A Florida Western can be used to describe a small number of films and literature set in the 19th century, particularly around the time of the Second Seminole War. Not a significant number of these films have been made, as most Hollywood and other genre westerns are usually located in other regions of the United States, particularly the former frontier territories of "the West".

A series of novels about Florida in the 19th century and their Florida cracker characters have been called Cracker Westerns.

Literature
In 1895 Frederic Remington and Owen Wister traveled to Florida to write a story on Florida's cowboys for Harper's Weekly.

In the 1990s a series of Cracker Westerns by several authors were published.
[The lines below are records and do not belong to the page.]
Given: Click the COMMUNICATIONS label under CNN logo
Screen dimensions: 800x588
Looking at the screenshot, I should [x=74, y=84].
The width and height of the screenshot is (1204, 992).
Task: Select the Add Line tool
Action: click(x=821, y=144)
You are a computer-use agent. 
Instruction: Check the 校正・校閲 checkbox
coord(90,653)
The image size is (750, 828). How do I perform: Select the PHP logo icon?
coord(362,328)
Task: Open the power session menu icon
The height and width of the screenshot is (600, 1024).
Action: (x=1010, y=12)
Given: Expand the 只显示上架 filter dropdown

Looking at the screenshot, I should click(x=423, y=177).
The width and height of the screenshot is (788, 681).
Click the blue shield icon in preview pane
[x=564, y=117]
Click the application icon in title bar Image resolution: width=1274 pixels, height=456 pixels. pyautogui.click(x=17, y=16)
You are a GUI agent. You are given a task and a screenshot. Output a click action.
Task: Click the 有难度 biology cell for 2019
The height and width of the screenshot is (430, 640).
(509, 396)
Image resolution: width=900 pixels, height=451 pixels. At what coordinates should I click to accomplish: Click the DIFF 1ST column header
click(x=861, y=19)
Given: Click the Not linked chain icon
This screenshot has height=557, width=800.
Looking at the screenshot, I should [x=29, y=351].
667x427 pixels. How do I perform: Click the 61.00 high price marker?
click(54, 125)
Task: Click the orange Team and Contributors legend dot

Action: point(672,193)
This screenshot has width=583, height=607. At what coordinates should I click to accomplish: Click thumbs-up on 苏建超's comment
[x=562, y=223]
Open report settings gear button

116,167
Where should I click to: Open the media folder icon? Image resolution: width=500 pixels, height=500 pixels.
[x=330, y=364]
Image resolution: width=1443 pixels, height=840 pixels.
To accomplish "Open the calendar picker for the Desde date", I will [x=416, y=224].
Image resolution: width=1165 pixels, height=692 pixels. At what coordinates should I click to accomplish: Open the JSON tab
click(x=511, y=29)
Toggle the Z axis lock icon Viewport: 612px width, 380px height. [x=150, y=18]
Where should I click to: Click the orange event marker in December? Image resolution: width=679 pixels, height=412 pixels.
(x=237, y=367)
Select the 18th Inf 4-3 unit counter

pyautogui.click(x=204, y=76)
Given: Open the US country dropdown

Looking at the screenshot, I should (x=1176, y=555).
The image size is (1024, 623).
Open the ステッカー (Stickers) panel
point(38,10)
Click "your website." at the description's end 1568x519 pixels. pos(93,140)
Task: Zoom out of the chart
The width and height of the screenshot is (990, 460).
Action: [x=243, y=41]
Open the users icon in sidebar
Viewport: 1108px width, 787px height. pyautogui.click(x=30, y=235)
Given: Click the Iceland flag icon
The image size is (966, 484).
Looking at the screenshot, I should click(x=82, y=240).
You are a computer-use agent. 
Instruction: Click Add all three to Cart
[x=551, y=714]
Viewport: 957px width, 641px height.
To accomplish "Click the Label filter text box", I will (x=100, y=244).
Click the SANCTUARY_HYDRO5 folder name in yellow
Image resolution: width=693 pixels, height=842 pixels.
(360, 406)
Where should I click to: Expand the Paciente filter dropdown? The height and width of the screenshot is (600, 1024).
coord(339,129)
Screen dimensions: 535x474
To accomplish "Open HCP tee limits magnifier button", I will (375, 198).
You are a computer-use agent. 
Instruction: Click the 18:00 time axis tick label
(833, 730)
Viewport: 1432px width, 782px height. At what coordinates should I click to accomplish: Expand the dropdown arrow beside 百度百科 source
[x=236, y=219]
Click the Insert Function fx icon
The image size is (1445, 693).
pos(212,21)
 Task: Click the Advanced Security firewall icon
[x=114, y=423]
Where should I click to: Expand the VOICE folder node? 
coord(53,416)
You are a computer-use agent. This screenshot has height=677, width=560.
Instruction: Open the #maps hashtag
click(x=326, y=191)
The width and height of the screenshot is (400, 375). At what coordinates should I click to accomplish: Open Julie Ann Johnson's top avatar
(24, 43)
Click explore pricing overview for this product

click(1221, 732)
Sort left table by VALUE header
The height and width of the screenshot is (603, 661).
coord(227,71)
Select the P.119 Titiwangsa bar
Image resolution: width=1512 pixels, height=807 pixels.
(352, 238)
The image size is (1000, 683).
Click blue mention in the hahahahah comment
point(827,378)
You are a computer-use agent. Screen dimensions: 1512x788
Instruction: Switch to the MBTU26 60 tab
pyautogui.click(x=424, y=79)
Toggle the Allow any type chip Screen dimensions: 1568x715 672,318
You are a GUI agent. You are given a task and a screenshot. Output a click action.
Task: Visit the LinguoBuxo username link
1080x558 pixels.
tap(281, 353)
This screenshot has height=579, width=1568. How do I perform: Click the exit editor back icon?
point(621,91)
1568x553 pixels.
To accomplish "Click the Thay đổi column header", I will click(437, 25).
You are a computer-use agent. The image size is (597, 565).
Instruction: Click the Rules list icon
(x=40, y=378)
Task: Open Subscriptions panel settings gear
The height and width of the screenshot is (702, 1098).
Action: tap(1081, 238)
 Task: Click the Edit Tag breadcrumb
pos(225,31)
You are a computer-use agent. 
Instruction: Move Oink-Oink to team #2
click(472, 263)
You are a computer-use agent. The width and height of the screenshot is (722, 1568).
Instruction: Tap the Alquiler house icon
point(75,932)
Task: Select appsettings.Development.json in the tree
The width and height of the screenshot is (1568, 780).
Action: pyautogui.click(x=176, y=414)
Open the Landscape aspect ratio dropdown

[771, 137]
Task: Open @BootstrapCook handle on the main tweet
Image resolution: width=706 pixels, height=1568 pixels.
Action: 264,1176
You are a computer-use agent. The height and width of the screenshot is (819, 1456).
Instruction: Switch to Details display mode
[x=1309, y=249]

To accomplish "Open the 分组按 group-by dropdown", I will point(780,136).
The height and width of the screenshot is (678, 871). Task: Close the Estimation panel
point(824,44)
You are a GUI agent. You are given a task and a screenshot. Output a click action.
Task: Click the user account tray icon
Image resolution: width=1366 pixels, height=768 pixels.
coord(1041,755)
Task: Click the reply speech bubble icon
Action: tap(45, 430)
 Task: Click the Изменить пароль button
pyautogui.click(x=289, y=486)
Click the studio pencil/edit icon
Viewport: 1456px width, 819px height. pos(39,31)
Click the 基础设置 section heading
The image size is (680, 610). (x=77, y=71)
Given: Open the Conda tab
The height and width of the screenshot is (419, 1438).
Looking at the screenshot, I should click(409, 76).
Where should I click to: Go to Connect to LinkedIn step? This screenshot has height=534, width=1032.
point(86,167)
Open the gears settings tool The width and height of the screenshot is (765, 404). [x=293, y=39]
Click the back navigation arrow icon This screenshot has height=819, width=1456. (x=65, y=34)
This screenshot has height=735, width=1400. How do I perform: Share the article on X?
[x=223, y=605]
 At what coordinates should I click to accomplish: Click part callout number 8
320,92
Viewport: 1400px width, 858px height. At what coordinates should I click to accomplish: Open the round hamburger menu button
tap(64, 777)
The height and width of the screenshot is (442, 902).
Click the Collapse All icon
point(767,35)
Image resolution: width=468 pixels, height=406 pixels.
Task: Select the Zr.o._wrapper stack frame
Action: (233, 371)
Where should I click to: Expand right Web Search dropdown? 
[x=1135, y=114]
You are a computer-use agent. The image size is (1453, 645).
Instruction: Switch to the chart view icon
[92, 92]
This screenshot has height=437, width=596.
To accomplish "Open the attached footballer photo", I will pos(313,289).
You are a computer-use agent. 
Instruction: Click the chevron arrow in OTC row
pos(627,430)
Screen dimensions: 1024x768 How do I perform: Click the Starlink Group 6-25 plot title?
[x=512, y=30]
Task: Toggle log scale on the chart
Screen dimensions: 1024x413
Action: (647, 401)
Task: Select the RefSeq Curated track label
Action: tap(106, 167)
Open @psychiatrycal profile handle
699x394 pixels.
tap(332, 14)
In 2014 Rough Edges Press published Palmetto Empire by David Hardy. This novel follows the fictional adventures of backwoodsmen, outlaws, and rebels in the era of the First Seminole War.

Films

It was during the 1950s that most of these films were produced and many included a fictional and stereotypical portrayal of the real life Seminole leader, Osceola, who resisted American expansion into Florida during the late 1830s.  The film Distant Drums (1951), which was one of the earliest Florida Westerns made, even changed his name to Oscala and portrayed him as a malevolent savage, filled with a constant bloodlust who fed living prisoners to alligators.

One of the advantages of these types of films, however, was that the producers often used the Florida Everglades as a backdrop. Now a contemporary audience has the benefit of glimpsing this wilderness in its mid-20th century form. The producers of Distant Drums even used the historic Castillo de San Marcos fort as a backdrop for the story. It was depicted as a fictitious stronghold for Spanish gunrunners selling armaments to the Seminole on the west coast of Florida, although it is actually located on the east coast.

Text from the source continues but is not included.